> What you have to do: Reproduce everything from the start of the material down to the line containing "[x=633, y=75]", both included, keeping the requests as they are. Scale each answer coordinate by 1.75, rounding to whole numbers with halves rounded up, and leave out the pictures.

> Dataset excerpts:
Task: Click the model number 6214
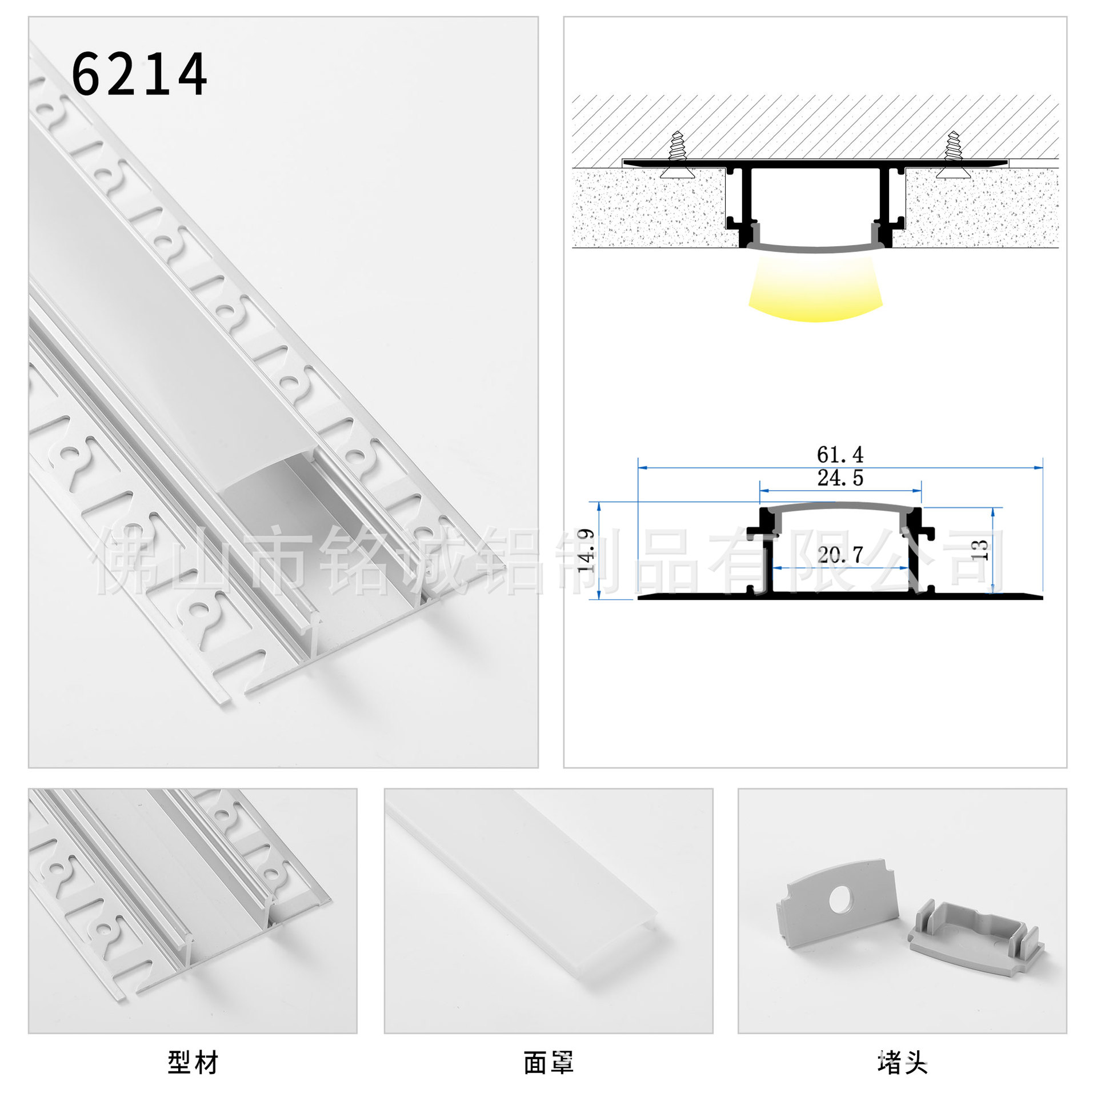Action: coord(139,74)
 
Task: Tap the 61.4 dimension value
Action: coord(840,455)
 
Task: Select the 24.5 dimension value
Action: coord(840,478)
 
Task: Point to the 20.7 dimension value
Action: coord(840,554)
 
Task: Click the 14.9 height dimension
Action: coord(586,550)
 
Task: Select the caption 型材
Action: coord(193,1063)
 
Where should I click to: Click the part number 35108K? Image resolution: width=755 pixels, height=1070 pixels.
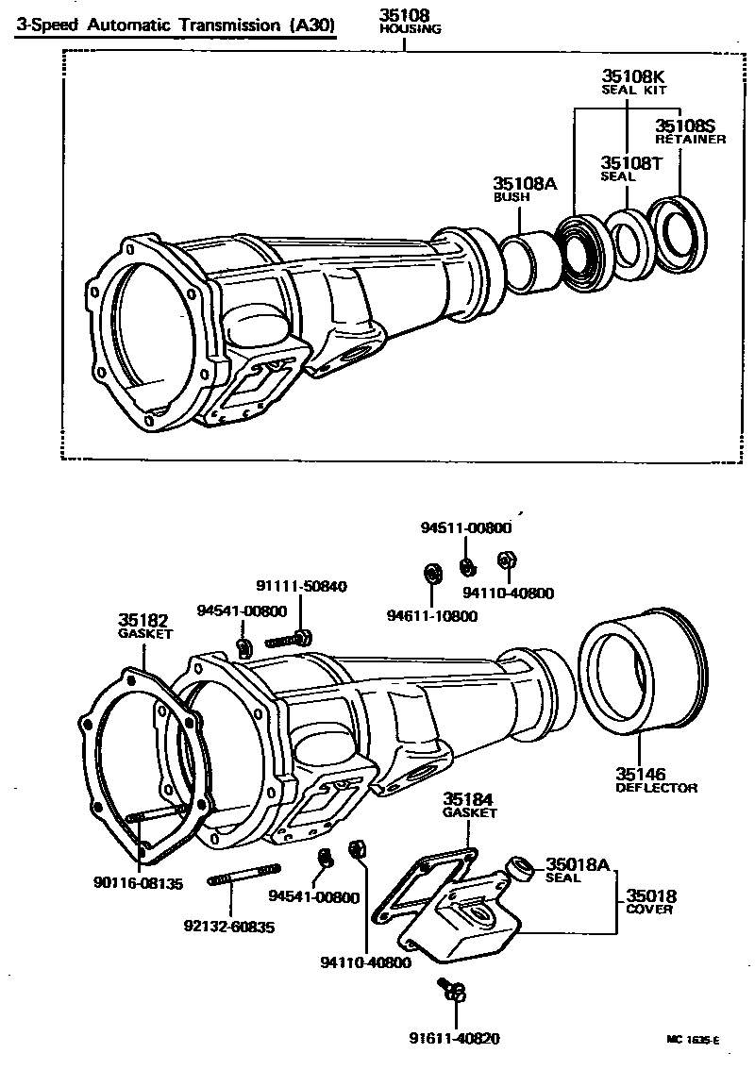[x=633, y=75]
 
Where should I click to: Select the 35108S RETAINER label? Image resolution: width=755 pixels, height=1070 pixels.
[x=690, y=131]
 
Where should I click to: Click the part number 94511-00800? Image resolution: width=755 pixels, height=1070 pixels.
[x=466, y=528]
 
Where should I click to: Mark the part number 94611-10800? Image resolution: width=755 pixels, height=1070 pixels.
[x=431, y=616]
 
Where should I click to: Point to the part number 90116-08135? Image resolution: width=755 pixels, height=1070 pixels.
[x=138, y=883]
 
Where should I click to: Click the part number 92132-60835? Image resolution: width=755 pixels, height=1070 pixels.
[x=229, y=928]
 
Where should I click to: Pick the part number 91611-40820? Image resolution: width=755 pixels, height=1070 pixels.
[x=454, y=1038]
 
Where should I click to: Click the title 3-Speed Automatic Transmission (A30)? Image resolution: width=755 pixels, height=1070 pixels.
[x=176, y=25]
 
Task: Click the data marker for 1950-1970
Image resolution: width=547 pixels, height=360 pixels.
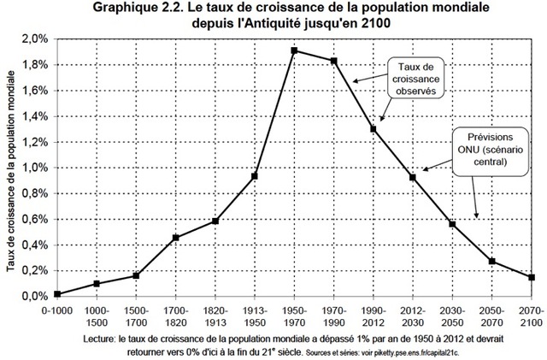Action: pos(295,50)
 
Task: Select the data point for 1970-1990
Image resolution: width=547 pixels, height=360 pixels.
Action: pos(334,61)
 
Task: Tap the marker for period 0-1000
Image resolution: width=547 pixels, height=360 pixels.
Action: pos(57,293)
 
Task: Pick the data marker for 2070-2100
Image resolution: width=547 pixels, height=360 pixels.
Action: pos(532,277)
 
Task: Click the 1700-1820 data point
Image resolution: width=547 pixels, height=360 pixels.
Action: pos(176,238)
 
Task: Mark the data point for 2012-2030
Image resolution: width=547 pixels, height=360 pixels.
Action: pos(413,177)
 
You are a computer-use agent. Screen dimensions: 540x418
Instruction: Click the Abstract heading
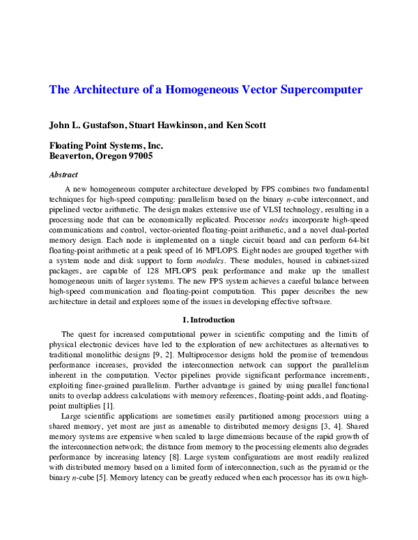click(x=63, y=175)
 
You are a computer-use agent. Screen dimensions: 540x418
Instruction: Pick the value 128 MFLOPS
click(x=150, y=269)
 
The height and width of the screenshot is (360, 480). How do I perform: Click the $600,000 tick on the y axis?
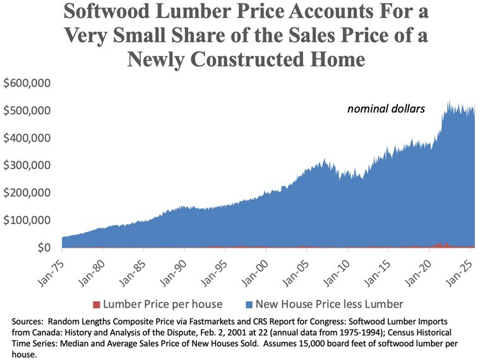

> Solution below:
Task: Click the model number 6214
Action: coord(243,130)
 
Task: Tap the 61.4 dimension value
Action: coord(1470,796)
 
Task: Select the 24.5 dimension value
Action: coord(1470,837)
 
Task: Point to the 20.7 dimension value
Action: coord(1470,970)
 
Task: Click the 14.9 height dimension
Action: coord(1026,963)
 
Task: Select the caption 型材
Action: coord(338,1860)
 
Where should I click to: Click the part number 35108K? Image resolution: width=755 pixels, height=1070 pixels.
[x=1108, y=131]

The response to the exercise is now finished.